The author’s father was a physics and earth science teacher who encouraged her play in the laboratory, and her mother was a student of English literature who nurtured her love of reading. Both of these early influences engrossingly combine in this adroit story of a dedication to science. Jahren’s journey from struggling student to struggling scientist has the narrative tension of a novel and characters she imbues with real depth. The heroes in this tale are the plants that the author studies, and throughout, she employs her facility with words to engage her readers. We learn much along the way—e.g., how the willow tree clones itself, the courage of a seed’s first root, the symbiotic relationship between trees and fungi, and the airborne signals used by trees in their ongoing war against insects. Trees are of key interest to Jahren, and at times she waxes poetic: “Each beginning is the end of a waiting. We are each given exactly one chance to be. Each of us is both impossible and inevitable. Every replete tree was first a seed that waited.” The author draws many parallels between her subjects and herself.

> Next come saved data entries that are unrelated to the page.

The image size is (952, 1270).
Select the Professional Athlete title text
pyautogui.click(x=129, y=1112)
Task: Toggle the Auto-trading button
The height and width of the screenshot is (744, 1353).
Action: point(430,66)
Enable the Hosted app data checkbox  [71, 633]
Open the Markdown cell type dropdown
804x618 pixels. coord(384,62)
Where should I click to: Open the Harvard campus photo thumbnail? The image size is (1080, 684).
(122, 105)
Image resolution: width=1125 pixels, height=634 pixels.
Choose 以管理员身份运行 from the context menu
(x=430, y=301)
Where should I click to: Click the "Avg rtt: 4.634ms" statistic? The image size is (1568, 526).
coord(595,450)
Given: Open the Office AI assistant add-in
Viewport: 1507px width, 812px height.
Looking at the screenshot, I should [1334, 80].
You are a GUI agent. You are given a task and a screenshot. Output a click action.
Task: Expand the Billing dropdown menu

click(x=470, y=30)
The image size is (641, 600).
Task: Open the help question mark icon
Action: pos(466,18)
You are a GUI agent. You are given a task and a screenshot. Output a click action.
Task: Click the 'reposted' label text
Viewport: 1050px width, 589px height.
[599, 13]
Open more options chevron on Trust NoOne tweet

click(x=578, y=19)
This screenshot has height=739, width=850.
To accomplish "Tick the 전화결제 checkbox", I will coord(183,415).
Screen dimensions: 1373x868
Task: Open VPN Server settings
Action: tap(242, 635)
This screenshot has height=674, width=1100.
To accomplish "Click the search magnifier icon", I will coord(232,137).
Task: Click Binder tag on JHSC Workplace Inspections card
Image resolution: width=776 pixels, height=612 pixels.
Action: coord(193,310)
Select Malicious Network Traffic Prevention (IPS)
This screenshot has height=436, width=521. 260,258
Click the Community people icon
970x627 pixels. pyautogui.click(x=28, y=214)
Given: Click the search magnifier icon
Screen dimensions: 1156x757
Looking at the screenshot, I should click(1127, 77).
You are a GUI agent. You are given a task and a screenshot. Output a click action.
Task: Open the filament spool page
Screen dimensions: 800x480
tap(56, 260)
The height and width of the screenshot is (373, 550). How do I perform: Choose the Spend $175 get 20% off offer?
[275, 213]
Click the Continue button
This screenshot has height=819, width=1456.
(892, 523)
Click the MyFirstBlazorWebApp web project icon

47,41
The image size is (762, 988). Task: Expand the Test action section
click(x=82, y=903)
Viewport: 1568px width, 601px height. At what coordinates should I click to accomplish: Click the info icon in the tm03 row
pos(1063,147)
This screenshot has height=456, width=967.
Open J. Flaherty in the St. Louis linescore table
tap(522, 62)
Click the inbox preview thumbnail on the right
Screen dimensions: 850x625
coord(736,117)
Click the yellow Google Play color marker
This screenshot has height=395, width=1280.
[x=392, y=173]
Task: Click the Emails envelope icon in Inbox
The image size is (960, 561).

This is her story, after all, and we are engaged beyond expectation as she relates her struggle in building and running laboratory after laboratory at the universities that have employed her. Present throughout is her lab partner, a disaffected genius named Bill, whom she recruited when she was a graduate student at Berkeley and with whom she’s worked ever since. The author’s tenacity, hope, and gratitude are all evident as she and Bill chase the sweetness of discovery in the face of the harsh economic realities of the research scientist.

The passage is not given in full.